Apart from cultural values such as Confucianism, Malaysian Chinese also subscribe to universal values, such as peace, freedom, social progress, equal rights and human dignity, as enshrined in the United Nations’ Universal Declaration of Human Rights drafted in 1948.
While far from racist, I am interested to know the ethnicity of people I meet, especially those with mixed parentage as they have a generic advantage.
When I asked my Indian friends their roots, they would simply say Indian because they were told they are and stated in their ICs.
To me, those who originated from the Indian sub-continent are no less diverse than those in China. Although most Malaysian Indians are Tamils, they are just one of the hundreds of languages and thousands of dialects that had been spoken in India for centuries.
Likewise, many non-Malays do not realise that those categorised as Malays could also trace their ancestry to anywhere in the vast Malay archipelago that covers 25,000 islands and islets, but mostly originate from within the peninsula, including Pattani, Sumatra and Java.
Interestingly, those who speak Malay, practise Malay customs and are Muslims are considered Malays, and many are Indian Muslims. The Peranakans were early settlers from China and had adopted the Malay language, dressing and food, but are not Muslims and therefore, not Malay.
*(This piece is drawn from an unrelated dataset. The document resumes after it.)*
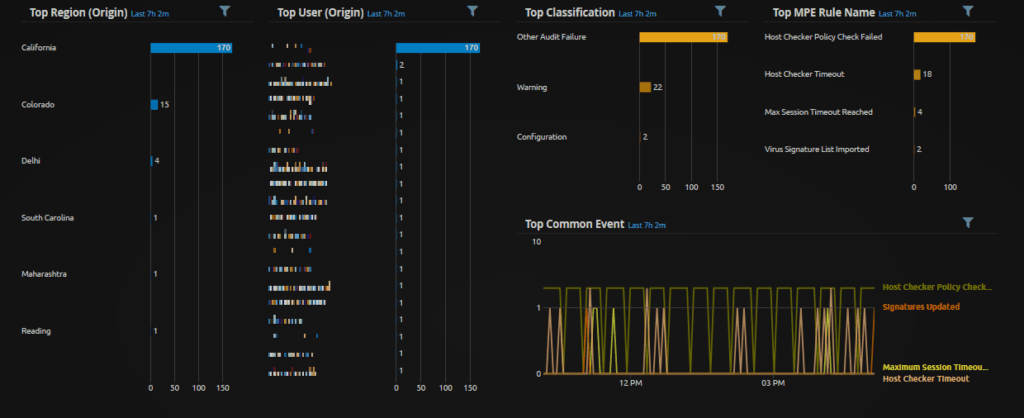
Task: Select the Warning classification bar
Action: point(645,87)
For decades before independence, those living in the Federated and Unfederated Malay States have revered the Malay rulers, and the Sultans in turn have treated all residents as subjects.
Even after independence, there was never any question on the status of royalty by any quarter except imaginary ones played up by selfish politicians.
Putting rhetoric aside, people in our country have lived harmoniously for centuries. Most of us go about daily without giving a thought on what has long been accepted as normal.
A clear example is patronising food outlets. If the food sold is acceptable to our faith and within budget, the outlet chosen will be based on taste, cleanliness, courtesy and convenience, never on race.
In any case, there are good and bad people in any race or religion with the majority in between that can be led either way. As talk is cheap, it is more important to do what is good, as insisting on what is right is just trying to prove that others are wrong.
Wanting to be right had been the source of all quarrels within the family, in society and among countries. It is time to get smart by looking beyond the superficial and think long-term. It may feel good to be right, but it is much better to be effective.
It is imperative that our religious studies and education system teach us to be humane, compassionate and kind to counterbalance the hatred, exploitation and condemnation spewed by loudmouthed politicians, who pretend to champion their community.
Sadly, they also indirectly promote corruption and dish out handouts to develop dependency on government aid.
It is a sure-fire method to win votes from a populace unable to think for themselves or go beyond the superficial.
- YS Chan
- The views expressed are of the writer and do not necessarily reflect the stand of the newspaper’s owners and editorial board.